Dr. Raphael Mechoulam

About Raphael Mechoulam

Dr. Raphael Mechoulam, professor in the Department for Medicinal Chemistry and Natural Products at Hebrew University Hadassah Medical School and School of Pharmacy, Institute for Drug Research, is often referred to as the “Father of Marijuana Research.” While at the Weizmann Institute of Science in Rehovot, Mechoulam secured hashish from the head of Israel’s investigative branch of the national police for use in his studies, and in 1963 his research group determined the structure of CBD (cannabidiol) and by 1964 had isolated and synthesized THC (tetrahydrocannabinol), the main psychoactive compound of cannabis.

Initially fascinated by his realization that the active component of cannabis remained unknown while the active ingredients of cocaine and opium had been isolated a century before, Raphael Mechoulam’s research projects continue to address the chemistry of endogenous cannabinoids and synthesis of novel compounds to be tested as drugs against pain, inflammation, high blood pressure and cancer, with a grant from the US National Institutes of Health. He has collaborated with colleagues in Israel, the US, Canada, Spain, Germany, Brazil, New Zealand, Italy and Japan and consults for a pharmaceutical company.

Source: Daily Bell

Transcript:  My name is Raphael Mechoulam. I’m a professor at Hebrew University. I have been there for many years. I’m doing research on the chemistry and biology of natural products, mostly, but also some drugs. There is no drug that has no side effects. It doesn’t exist. The same is probably true for cannabis.

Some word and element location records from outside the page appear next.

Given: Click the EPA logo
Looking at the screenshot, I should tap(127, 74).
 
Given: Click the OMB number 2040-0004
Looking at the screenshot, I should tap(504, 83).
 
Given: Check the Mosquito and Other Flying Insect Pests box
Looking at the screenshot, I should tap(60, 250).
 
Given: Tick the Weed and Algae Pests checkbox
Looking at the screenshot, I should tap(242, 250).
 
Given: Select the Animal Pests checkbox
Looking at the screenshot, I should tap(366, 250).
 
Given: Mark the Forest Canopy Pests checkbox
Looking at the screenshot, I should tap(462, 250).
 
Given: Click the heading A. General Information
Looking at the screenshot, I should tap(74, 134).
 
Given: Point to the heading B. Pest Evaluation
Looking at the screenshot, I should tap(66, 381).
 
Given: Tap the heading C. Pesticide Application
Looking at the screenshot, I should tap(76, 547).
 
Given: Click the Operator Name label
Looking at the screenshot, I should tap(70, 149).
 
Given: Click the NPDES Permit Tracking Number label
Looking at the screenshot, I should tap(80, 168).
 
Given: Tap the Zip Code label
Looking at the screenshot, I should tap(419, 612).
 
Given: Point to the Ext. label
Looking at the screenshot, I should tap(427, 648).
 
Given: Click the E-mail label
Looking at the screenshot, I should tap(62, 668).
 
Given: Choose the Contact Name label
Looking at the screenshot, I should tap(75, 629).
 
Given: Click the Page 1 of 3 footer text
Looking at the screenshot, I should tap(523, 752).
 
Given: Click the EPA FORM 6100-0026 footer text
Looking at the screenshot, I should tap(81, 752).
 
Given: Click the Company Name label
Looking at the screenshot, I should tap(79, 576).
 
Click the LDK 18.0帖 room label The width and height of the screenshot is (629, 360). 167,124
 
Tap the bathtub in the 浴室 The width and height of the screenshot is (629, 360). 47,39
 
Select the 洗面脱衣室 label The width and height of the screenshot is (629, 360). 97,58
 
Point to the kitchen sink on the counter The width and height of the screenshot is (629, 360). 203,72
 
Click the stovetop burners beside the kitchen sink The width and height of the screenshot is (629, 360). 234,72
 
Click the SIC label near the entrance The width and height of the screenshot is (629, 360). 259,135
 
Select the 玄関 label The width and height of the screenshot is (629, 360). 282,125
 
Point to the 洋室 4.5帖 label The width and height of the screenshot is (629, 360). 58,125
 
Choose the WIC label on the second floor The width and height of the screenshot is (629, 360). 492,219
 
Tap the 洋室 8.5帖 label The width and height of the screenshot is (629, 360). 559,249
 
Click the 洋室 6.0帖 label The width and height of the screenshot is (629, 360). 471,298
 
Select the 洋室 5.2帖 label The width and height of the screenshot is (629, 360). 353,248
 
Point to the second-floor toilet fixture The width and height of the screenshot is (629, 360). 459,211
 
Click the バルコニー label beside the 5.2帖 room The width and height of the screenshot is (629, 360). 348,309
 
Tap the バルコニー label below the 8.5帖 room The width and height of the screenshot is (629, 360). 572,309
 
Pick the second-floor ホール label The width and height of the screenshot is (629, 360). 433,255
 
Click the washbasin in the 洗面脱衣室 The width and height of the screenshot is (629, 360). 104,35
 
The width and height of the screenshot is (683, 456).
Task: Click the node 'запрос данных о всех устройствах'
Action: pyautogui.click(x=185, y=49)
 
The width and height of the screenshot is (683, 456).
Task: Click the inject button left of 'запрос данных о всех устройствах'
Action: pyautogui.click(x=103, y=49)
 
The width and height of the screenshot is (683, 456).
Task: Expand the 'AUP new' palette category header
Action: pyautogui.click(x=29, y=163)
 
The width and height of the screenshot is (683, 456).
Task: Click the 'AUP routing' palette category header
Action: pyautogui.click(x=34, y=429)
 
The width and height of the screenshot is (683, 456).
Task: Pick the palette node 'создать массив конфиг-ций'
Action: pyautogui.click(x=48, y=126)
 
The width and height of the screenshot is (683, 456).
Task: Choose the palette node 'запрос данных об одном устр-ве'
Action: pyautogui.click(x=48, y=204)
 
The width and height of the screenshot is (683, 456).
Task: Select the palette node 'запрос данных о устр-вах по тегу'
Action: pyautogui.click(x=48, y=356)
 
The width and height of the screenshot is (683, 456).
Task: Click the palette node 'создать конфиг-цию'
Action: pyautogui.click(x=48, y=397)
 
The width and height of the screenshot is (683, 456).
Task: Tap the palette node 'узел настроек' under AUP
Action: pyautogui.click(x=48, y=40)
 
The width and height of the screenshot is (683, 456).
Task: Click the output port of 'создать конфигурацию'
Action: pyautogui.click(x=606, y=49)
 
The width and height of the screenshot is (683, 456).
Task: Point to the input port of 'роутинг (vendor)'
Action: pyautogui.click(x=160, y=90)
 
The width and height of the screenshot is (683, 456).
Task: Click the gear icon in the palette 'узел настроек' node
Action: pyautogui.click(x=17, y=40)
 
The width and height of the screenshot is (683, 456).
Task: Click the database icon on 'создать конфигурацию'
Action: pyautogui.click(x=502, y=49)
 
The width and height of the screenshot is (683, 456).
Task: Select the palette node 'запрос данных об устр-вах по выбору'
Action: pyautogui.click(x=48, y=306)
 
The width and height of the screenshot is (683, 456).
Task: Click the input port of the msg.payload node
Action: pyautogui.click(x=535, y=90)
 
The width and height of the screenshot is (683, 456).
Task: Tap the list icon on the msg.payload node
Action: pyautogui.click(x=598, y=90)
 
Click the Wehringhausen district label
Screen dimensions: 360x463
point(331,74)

Now being a chemist, I was particularly interested in the individual constituents of the plant. Surprisingly, the constituents of the cannabis plant were not well known when we started work many years ago, several decades ago. The psychoactive component of cannabis was not known at that time, surprisingly, again. Because morphine had been isolated from opium about 150 years before that, cocaine about 100 years before that, and yet the active component of cannabis had never been isolated in pure form. So my colleague Anie and I went ahead doing that and we published that compound, reported the isolation of the active compound of cannabis in 1964. Elucidated its structure and a little bit later also synthisized it. So it became available for research.

Now scientists like to work with a specified compound. Not just with a mixture because it is very difficult to reproduce the results. And indeed after 1964 there was a lot of work on THC and some of the other constituents which we also isolated and elucidated as structures. And for the next 20 years there was a lot of work done on these compounds and much of the things we know about these compounds, the activity of these compounds, was done at that time. One thing was not known for almost 20 years, and that was the mechanism of THC action, surprisingly so. People thought it maybe some kind of unspecified activity. Acts on the membrane or something.

Well it turned out to be a mistake actually. Allan Howlad, a young professor, at that time, a professor of pharmacology at Saint Louis found there is a receptor which was later called Cb1, and then a person in England identified the second receptor known as Cb2. Mostly in the periphery, but then at some point it also pops up in the brain, especially in neurological diseases. So now we are sure of two receptors that are present, and THC acts on them and stimulates them, and causes the activity when needed. Now receptors are not present in the body because there is a plant outside there. They are present in the body in order to be activated by something the body produces when and where needed. So we went ahead looking for the compounds in the brain and periphery that would activate these receptors. And in 1992 and 1995, we reported the most important ones.

One of them we called anandamide. Ananda comes from the Sanskrit name supreme joy, we were happy after working so hard identifying the compound. Which has, it turns out, to have a different chemical structure from the compound in the plant. It was rather strange, I would say, because the two compounds do exactly the same. And these compounds, which were identified in the brain and periphery, are derivatives of fatty acids. And these compounds are very important because the receptors are found in large amounts, high concentrations in the brain and peripherary. These compounds are extremely important, they act in a huge number of physiological conditions they interact with other neurotransmitters, they interact in other systems as well. So they are important players in our body. So there has been a huge amount of work on these two compounds. Anandamide, an other one we isolated 2AG, and so we know a lot about the mechanism and how they do and therefore we can also learn a lot about the ability of plant cannabinoids like THC, or synthetic cannabinoids, that can act on this system. Activate it or block it or change the metabolism. So, it is quite promising.

Chances are we shall have drugs, we have minor drugs, but I think that we shall have major drugs in the future that act through this particular system.